• [WORK INSTRUCTIONS] Both the line containing "Рат у Украјини (40, 2365)" and the line containing "Регион (73, 2354)" belong to the span. Output exactly that span from the listing below, and nothing outside it.

• [AVAILABLE DATA]
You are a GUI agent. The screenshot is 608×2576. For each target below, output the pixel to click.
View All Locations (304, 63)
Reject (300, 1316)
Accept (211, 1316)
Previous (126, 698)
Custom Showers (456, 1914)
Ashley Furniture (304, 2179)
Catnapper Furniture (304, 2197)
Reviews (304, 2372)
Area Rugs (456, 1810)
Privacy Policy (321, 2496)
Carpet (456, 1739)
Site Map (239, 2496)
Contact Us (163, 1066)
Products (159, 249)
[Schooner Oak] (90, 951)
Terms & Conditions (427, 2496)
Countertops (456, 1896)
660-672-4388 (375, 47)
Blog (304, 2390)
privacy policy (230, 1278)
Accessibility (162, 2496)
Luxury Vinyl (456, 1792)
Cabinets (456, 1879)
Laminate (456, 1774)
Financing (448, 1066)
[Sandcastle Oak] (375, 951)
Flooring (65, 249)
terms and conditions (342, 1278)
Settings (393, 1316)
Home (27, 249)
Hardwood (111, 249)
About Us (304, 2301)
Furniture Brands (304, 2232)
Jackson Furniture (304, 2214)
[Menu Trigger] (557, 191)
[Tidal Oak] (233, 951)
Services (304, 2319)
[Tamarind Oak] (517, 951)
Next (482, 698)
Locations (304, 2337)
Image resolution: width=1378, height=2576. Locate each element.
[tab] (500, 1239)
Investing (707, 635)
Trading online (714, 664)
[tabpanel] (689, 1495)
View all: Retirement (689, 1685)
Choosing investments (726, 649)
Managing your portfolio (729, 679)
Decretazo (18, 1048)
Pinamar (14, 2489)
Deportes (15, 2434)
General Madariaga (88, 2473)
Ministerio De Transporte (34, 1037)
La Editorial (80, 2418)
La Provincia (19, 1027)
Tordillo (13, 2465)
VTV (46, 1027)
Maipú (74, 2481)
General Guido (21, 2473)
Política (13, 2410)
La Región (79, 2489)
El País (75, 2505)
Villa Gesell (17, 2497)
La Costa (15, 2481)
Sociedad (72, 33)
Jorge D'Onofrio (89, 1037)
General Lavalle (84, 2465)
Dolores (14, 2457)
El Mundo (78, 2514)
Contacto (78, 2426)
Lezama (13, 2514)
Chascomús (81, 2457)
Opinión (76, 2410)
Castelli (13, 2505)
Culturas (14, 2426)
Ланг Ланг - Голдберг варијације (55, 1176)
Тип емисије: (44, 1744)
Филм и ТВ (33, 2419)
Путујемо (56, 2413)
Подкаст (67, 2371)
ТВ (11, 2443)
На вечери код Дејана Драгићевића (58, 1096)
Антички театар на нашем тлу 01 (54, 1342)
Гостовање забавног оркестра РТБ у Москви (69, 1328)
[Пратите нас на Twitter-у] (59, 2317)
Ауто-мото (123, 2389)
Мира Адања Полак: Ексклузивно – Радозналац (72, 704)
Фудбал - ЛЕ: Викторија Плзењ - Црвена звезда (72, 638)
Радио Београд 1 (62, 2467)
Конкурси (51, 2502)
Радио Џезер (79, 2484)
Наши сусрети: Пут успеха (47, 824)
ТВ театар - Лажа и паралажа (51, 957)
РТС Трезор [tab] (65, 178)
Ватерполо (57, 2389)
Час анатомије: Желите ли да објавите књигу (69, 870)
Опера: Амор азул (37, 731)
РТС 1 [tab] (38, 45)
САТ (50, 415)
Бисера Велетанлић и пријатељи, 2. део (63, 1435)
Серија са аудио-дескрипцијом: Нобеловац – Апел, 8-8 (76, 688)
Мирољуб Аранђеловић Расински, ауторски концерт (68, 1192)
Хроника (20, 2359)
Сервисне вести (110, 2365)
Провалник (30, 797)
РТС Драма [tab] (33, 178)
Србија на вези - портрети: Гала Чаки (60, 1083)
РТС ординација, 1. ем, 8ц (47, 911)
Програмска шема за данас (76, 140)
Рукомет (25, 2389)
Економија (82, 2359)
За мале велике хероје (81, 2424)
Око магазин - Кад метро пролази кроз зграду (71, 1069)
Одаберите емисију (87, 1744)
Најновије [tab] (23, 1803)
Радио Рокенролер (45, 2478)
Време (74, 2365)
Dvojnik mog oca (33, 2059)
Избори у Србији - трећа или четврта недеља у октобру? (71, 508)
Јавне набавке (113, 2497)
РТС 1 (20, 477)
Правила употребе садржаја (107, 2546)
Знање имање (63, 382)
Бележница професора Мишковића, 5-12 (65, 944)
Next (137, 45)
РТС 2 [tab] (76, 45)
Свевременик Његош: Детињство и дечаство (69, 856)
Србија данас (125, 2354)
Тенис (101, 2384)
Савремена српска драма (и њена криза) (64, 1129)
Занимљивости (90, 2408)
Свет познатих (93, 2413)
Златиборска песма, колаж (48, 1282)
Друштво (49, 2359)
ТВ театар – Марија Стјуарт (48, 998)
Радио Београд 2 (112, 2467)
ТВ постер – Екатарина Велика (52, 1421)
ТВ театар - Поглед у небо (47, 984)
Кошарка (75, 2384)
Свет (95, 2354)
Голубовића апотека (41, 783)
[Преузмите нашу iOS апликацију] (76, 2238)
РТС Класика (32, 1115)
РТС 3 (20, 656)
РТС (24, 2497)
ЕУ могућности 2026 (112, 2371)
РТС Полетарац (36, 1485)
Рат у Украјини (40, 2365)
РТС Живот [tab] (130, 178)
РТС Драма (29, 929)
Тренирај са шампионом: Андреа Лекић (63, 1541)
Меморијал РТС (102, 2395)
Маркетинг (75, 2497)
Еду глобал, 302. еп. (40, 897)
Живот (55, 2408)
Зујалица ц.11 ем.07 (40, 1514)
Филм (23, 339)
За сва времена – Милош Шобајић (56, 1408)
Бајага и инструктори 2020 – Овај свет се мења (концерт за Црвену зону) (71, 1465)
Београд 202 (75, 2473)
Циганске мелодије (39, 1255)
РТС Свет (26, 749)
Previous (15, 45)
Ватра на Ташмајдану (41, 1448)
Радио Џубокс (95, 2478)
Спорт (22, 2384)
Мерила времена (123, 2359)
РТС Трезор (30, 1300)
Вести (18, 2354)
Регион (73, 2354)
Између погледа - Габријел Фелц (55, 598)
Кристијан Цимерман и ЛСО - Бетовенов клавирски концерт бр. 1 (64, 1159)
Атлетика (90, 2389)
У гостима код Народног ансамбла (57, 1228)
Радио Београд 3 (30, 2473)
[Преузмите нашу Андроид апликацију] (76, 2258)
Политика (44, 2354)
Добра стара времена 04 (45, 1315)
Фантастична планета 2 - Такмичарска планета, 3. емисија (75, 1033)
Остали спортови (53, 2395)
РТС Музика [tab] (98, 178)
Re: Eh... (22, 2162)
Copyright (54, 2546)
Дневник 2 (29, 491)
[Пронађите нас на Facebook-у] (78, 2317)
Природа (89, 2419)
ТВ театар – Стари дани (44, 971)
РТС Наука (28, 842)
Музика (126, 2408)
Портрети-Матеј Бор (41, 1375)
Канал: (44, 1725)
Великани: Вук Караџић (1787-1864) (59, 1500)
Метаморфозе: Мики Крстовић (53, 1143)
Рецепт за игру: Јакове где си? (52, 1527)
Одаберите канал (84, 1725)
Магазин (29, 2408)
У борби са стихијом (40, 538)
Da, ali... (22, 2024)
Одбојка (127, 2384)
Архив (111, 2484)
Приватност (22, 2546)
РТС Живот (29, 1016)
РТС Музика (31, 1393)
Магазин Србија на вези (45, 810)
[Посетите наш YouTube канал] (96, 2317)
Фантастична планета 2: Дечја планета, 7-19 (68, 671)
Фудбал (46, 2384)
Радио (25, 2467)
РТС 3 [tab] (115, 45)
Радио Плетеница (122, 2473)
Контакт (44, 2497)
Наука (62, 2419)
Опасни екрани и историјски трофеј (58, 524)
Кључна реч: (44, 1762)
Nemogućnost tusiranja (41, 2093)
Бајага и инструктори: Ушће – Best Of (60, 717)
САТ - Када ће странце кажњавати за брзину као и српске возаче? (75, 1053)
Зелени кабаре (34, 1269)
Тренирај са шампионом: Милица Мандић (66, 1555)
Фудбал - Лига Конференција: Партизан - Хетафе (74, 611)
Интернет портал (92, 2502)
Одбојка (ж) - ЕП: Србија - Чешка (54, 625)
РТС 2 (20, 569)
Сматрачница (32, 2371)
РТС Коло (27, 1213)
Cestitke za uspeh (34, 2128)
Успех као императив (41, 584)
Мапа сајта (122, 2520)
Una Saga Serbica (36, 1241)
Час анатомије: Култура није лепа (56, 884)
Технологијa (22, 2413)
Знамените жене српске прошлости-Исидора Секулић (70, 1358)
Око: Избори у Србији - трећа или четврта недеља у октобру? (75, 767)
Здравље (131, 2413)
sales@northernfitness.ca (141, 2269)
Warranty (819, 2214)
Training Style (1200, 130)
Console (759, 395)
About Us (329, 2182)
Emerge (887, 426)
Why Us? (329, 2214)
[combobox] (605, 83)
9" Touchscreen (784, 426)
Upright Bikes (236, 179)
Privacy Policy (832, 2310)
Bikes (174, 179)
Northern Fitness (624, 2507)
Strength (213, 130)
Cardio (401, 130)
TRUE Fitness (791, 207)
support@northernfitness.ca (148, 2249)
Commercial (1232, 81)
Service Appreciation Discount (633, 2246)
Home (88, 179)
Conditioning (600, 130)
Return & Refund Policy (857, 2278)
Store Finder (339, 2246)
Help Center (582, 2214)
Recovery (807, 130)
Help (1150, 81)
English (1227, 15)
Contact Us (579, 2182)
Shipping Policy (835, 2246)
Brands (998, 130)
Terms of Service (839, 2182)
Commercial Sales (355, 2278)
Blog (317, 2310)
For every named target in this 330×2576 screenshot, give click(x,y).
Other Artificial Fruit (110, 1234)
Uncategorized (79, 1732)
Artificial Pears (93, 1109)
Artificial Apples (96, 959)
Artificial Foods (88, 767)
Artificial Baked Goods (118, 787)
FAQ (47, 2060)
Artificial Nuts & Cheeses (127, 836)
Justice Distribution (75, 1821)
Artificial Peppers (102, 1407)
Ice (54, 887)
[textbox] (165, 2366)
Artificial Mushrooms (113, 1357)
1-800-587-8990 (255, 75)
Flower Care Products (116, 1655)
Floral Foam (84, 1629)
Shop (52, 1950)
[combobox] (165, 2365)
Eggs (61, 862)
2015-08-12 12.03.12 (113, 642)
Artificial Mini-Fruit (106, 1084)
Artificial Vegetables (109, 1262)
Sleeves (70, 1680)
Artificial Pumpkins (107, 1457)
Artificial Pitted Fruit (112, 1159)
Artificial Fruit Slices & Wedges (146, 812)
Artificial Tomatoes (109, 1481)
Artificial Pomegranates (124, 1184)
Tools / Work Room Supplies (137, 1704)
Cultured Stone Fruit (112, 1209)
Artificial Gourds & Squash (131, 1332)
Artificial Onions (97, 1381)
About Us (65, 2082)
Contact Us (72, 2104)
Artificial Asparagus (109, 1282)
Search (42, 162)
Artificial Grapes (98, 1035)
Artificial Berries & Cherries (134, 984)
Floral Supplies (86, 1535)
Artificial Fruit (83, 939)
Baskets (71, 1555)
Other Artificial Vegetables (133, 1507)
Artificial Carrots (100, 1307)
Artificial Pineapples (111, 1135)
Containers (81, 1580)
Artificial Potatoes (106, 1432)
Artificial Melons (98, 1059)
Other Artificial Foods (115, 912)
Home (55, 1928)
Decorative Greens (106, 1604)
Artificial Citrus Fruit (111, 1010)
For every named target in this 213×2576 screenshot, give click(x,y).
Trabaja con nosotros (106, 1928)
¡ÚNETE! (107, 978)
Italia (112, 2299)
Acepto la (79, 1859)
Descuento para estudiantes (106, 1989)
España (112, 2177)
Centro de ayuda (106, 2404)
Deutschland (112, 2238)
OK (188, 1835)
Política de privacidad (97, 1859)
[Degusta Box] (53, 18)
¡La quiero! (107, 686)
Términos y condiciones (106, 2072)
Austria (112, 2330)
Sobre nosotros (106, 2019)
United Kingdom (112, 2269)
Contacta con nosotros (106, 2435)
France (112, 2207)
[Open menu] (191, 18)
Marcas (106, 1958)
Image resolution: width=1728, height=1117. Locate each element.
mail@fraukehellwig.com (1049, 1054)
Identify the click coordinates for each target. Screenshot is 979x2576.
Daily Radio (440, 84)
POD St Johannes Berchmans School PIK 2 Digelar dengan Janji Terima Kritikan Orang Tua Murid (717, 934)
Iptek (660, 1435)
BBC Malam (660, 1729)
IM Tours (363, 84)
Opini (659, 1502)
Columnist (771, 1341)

• [ANSWER TO THE EXERCISE]
Рат у Украјини (40, 2365)
РТС Живот [tab] (130, 178)
РТС Драма (29, 929)
Тренирај са шампионом: Андреа Лекић (63, 1541)
Меморијал РТС (102, 2395)
Маркетинг (75, 2497)
Еду глобал, 302. еп. (40, 897)
Живот (55, 2408)
Зујалица ц.11 ем.07 (40, 1514)
Филм (23, 339)
За сва времена – Милош Шобајић (56, 1408)
Бајага и инструктори 2020 – Овај свет се мења (концерт за Црвену зону) (71, 1465)
Београд 202 (75, 2473)
Циганске мелодије (39, 1255)
РТС Свет (26, 749)
Previous (15, 45)
Ватра на Ташмајдану (41, 1448)
Радио Џубокс (95, 2478)
Спорт (22, 2384)
Мерила времена (123, 2359)
РТС Трезор (30, 1300)
Вести (18, 2354)
Регион (73, 2354)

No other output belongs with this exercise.